Russian crude now accounts for about 40% of India’s total oil imports, up from less than 2% in before the Ukraine conflict. Indian refiners began lapping up Russian crude as sellers began offering hefty discounts as Western buyers shunned those barrels as the US and the EU slapped sanctions on Russia, including its energy exports.
Indian refiners buy Russian oil on delivered basis, wherein the seller arranges shipping and insurance, to avoid falling foul of the sanctions. This aspect became more important after the G7 slapped a price cap of $60 for seaborne Russian energy exports, making shipping or insurance — 60% controlled by European entities — difficult to obtain for oil sold above the ceiling.

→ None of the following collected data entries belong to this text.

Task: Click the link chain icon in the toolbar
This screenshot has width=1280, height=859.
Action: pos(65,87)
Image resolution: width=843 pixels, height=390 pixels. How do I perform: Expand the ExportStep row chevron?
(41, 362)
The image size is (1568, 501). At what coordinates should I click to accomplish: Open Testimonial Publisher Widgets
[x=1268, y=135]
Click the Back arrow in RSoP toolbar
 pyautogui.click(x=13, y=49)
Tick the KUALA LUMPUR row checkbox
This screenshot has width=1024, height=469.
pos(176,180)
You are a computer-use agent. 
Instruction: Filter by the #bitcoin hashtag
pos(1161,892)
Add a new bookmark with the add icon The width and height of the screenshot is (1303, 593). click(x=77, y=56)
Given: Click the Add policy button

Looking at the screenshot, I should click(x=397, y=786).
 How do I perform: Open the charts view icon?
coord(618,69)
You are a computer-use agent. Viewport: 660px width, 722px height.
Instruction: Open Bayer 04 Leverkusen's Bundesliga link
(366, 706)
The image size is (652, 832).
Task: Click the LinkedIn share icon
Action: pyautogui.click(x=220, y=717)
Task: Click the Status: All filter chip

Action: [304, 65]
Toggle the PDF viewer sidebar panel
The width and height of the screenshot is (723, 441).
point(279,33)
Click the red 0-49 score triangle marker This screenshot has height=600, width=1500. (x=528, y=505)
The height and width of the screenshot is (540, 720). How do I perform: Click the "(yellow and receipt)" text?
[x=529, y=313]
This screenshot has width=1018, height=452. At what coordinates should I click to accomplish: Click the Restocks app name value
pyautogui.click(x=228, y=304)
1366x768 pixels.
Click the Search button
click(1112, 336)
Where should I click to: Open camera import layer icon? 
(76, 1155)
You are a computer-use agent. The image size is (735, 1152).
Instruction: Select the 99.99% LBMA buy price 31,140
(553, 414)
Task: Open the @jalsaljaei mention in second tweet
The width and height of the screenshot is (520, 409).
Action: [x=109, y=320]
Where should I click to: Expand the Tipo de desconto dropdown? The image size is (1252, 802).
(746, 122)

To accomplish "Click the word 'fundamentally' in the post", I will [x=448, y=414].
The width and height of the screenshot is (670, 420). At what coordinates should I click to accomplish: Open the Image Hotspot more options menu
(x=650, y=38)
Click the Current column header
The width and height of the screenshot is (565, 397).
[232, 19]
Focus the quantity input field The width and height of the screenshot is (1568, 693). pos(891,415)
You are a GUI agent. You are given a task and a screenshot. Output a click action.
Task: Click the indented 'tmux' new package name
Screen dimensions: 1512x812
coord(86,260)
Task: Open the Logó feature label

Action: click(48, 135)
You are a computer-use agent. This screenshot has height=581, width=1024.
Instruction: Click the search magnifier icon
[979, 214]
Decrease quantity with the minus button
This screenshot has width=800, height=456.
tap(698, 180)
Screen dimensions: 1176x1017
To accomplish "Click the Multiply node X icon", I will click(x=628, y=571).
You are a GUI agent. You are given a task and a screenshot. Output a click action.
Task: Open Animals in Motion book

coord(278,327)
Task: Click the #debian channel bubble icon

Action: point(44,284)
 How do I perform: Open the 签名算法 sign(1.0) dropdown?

“This and splintered procurement by Indian refiners — especially state-run entities that are the biggest buyers — are what the sellers of Russian oil are exploiting. They are charging $11-19 per barrel freight from Baltic or Black Sea ports, or nearly double the normal, while invoicing the crude at $1-2 less than the price cap,” a person involved in the trading said.
He said Indian buyers could lose the discount soon if oil prices decline further and narrow the gap with the G7 price cap. “Three little known agencies dominate shipping and insurance bids floated by Russia for shipments to India. These are not linked to global benchmarks. So they can easily game the tenders and bring the net cost of Russian oil close to the benchmark crude — currently at $75-76,” he said.
Moscow is believed to have built up a tanker fleet by shadowy shipping companies that are believed to be moving about a quarter of the Russian crude.
The only way to protect Indian interests is through collective bargaining — especially by state-run refiners. “China is flooded with Russian oil and cannot consume more as its economy is not picking up. India is the only major buyer left where the consumption is growing apace at 5-6% annually. This should be leveraged for term deals,” he said.
A pointer to the benefit of a term deal is IndianOil’s arrangement with Russian major Rosneft for 6 million tonne of crude, reportedly locking in a discount of around $8 per barrel.